In High School I burnt out on the Star Wars franchise as a whole. I came to the conclusion that all of it was feudalist fantasy tripe in sci-fi drag. The prequel films only affirmed my opinions on the subject. Thus I was mostly immunized against certain types of hype that preceded the MMO launch that everyone couldn't shut up about.

What happened was that in my "why isn't Mass Effect 3 out yet" funk I did let myself get talked into trying said MMO. As I had suspected, SWTOR is 8 decent (but not great) "lite" Bioware single player RPGs glued together with a poor, old school MMO design with typical boring MMO "kill 10 rats" grinds to stretch the single player MMO progression out to a more MMO-ordinary progression curve. As a bit of an MMO masochist I've had a lot of experience in MMOs, and in its social aspects SWTOR feels like a MMO from the turn of this century and like its missing a decade or more of experience and innovation.

For having millions of players, it's badly fractured sharding on top of over-the-top-instancing (minus modern instancing innovations like smart leveling and auto-PUGs) combined with poor social tools (it has a standard LFG search that not enough people group enough to know or care about leaving the mostly-ignored chat channels left for mostly LFG yells and complaints), SWTOR feels dead inside. Millions of people that only contribute to "Hey look at all the named NPCs in this grindtastic single player RPG".

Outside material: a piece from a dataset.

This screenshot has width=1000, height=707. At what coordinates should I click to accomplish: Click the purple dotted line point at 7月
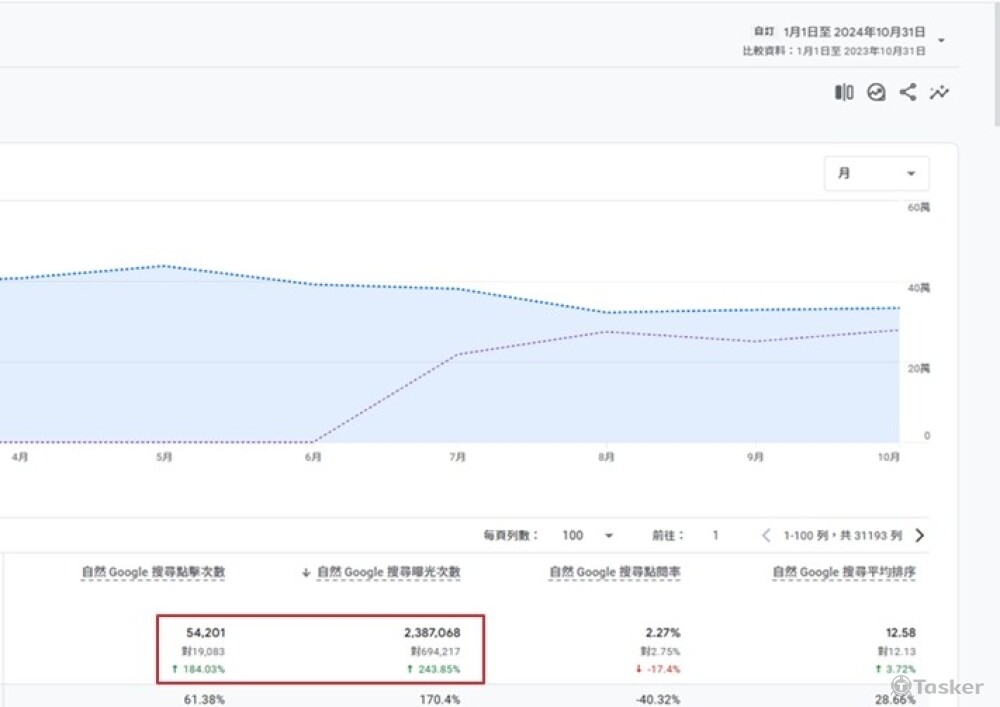(x=457, y=355)
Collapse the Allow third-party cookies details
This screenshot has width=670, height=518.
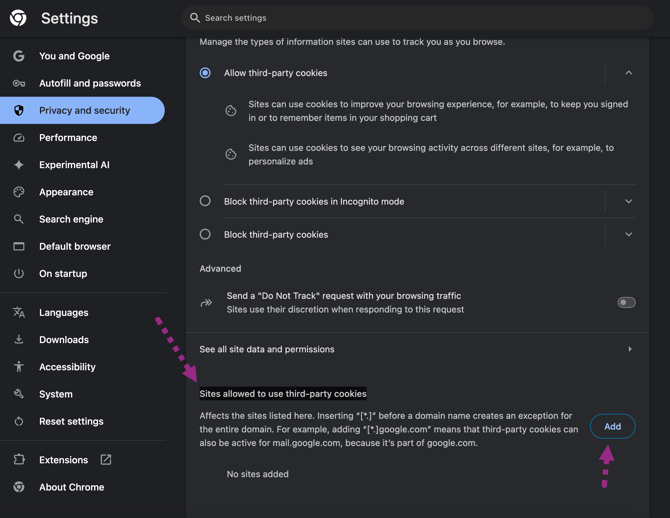coord(628,73)
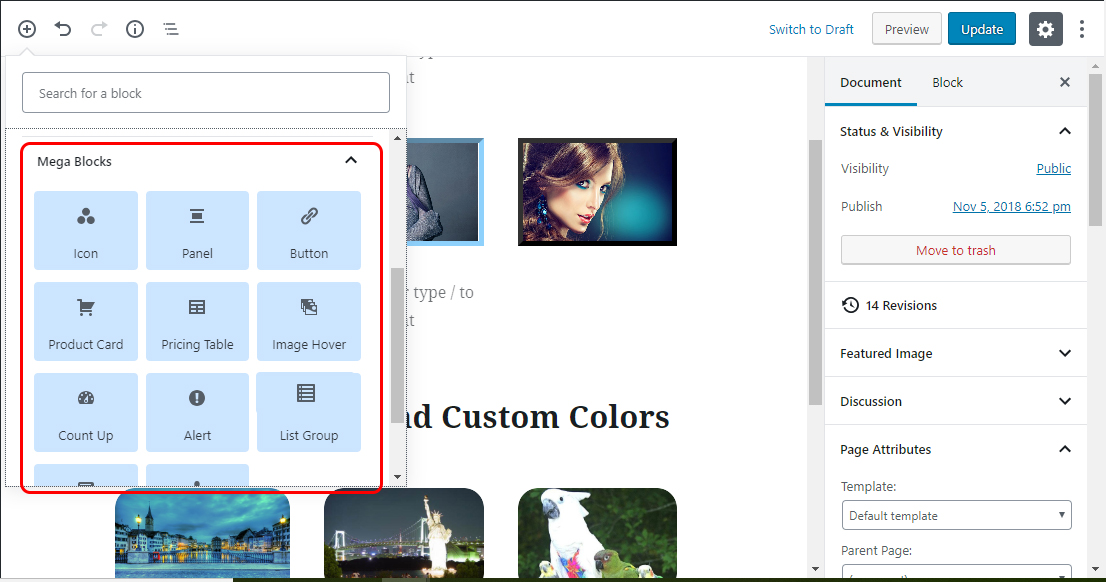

The single player stuff has interesting moments. I'm floored by how much money and time has obviously been lumped into this. There is so much awesome voice acting by great voice actors (and neat cameos from other name actors). Among other things, I'm amused every time I hear Lasseter (from Psych) speaking from the mouth of a cat man. The very slow drip of meaningful choices to a character's stories are interesting when you do make it to those scattered milestones.

On the other hand, the SWTOR story does not (and absolutely could not) have the deepness of, as two examples, Dragon Age or Mass Effect. There's obviously nowhere near the social activism and tough choices of Dragon Age, and dark/light-side decisions are clearly the lame "puppy decisions" [1] you would expect from the franchise that have nowhere near the gravitas that Shepard eventually picked up in paragon/renegade decisions.

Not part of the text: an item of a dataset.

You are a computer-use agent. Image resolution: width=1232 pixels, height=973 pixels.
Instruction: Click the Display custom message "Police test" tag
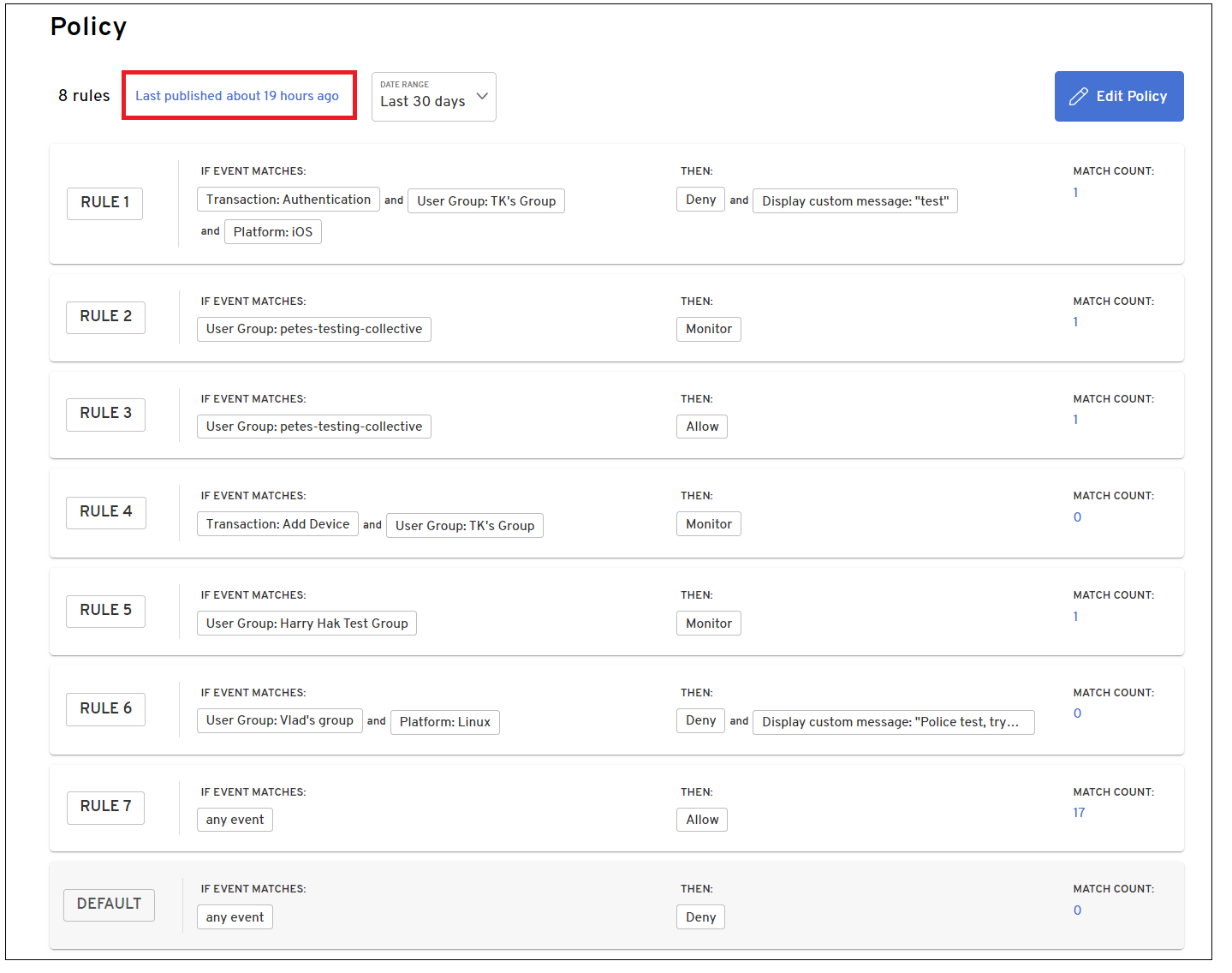[892, 722]
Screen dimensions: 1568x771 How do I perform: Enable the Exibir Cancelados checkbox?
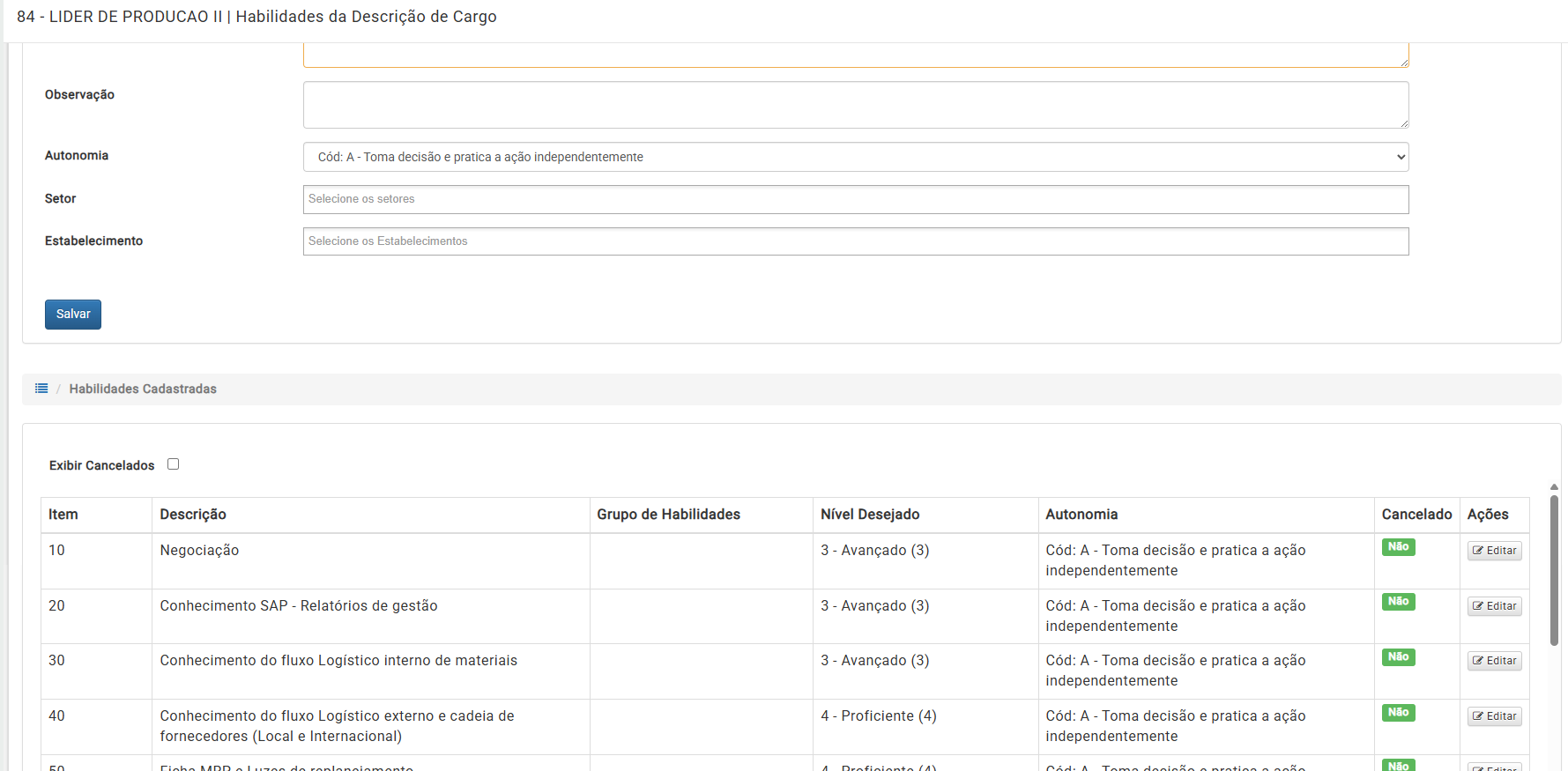click(174, 464)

I'll admit I'm not 100% immune to the Star Wars aesthetic. The Star Wars title crawl still excites me--- three terrible films didn't entirely destroy that for me--- particularly in video games. About a dozen levels into playing a dumb, naive, Jedi, when she picked up a second lightsaber for the first time I did have a "I remember now, lightsabers are cool" moment.

Admittedly, I'm probably going to keep playing until the real Mass Effect 3 comes out. I kind of squint my eyes and pretend SWTOR is terrible Mass Effect fan fiction, with lots of money spent on neat voice acting work.

[1]Will you save the puppy, or kill the puppy?